Here are some typical questions that are posed to me by franchisees and the answers that hopefully will help those in the process of giving back stores. Capitalized terms are defined in the franchise agreement, usually in Exhibit E, which contains many pages of defined terms.

Is there a penalty that I have to pay?
If you give SEI at least 30 days written notice of your intent to give the store back, there is no termination penalty. If you give SEI 72 hours’ notice, then there is a $5,000 termination penalty which is debited to your Open Account. For some franchisees, the decision whether to give 30 days notice is based on whether they will lose more or less than $5,000 in continuing to operate the store during that month.

How do I give the written notice?
The franchise agreement has a very specific procedure for giving written notices. You must send the notice in writing by certified mail or recognized overnight carrier. It should be addressed to the Director of Franchise Operations. A telephone conversation with, or a text message or an e-mail, to your Market Manager is alone not sufficient. We have developed a template for the form of written notice, which you can obtain from the National Office.

What do I do after I give the written notice?
Operate the store as you always have. Clean and maintain the store in the normal course. You will be required to surrender the store in the same condition as it was when you received it, normal wear and tear accepted. If you do not clean the store or maintain the store, SEI has the right to perform those functions and charge you for them.

What about the Inventory?
You will receive a credit on your open account for the Cost Value of the Inventory. We urge franchisees to insist that they be present when the final inventory is taken in order to reduce the possibility of disputes later on. You also should consider videotaping the process if you suspect that it may be problematic.

What happens on the day of surrender?
You need to peaceably surrender the store and turn over any undeposited cash receipts as well as the cash register fund and any money order blanks, bank drafts, and lottery tickets.

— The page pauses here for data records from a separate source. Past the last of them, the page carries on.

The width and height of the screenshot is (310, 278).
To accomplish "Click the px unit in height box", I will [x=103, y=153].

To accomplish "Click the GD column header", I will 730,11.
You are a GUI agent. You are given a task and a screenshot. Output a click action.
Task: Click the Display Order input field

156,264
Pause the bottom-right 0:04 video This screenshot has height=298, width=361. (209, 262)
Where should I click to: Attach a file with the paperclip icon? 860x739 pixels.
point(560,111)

The franchisee must cease using any of the 7-Eleven trademarks, cease using any confidential materials, and execute whatever documents are necessary to transfer licenses and permits relating to the store.

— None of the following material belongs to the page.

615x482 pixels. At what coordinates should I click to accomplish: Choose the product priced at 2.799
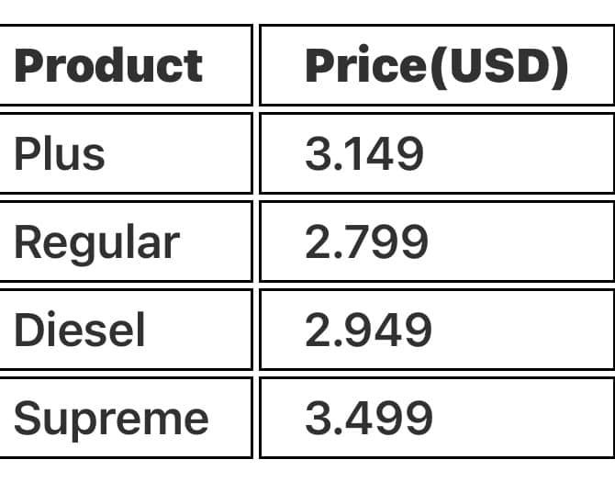tap(96, 241)
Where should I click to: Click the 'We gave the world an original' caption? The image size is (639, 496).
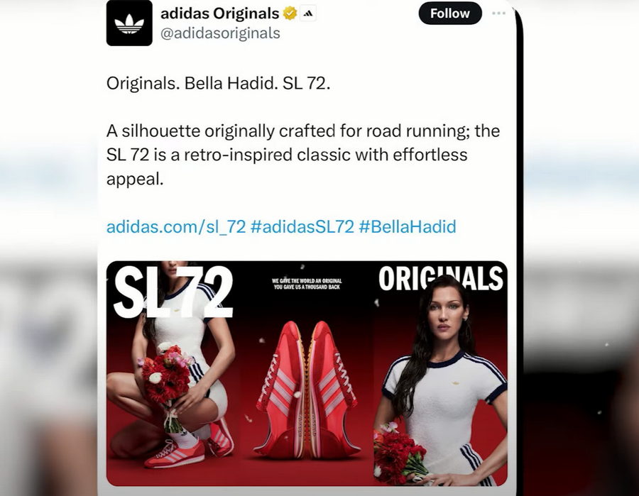(x=307, y=284)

When do I get my first payment?
Within 30 days following the surrender, SEI must credit your Open Account with cash receipts, the cash register fund, prepaid operating expenses and the value of store supplies and inventory. SEI is permitted to debit your Open Account by $200 as a closing fee. SEI must then pay you the amount by which they estimate your Net Worth to exceed the greater of $10,000 or 25 percent of your total assets.

When is the final payment made?
The Final Financial Summaries are due 105 days after the last day of the month in which you surrender the store. Thus, the period of time between the date you surrender and the date you receive the Final Financial Summaries can vary significantly depending on what day of the month you surrender the store. For example, if you surrender a store on August 2, your final payment is due 134 days later, but if you surrender the store on August 30, your final payment is 106 days later. 

If the Open Account has a positive balance, SEI is required to pay you that balance with the Final Financial Summaries. It is very important that you carefully scrutinize the Final Financial Summaries because if you cash the check, you waive any right to contest the calculations.

Do I have to sign any contracts or agreements in connection with the store surrender?
As noted above, you are required to execute whatever documents are required to transfer licenses and permits relating to the store and in order to negotiate the final check, you will need to endorse it. These are the only documents you are required to sign in connection with a store surrender. If you are presented with a store surrender agreement, you should read it carefully and consult legal counsel before signing it.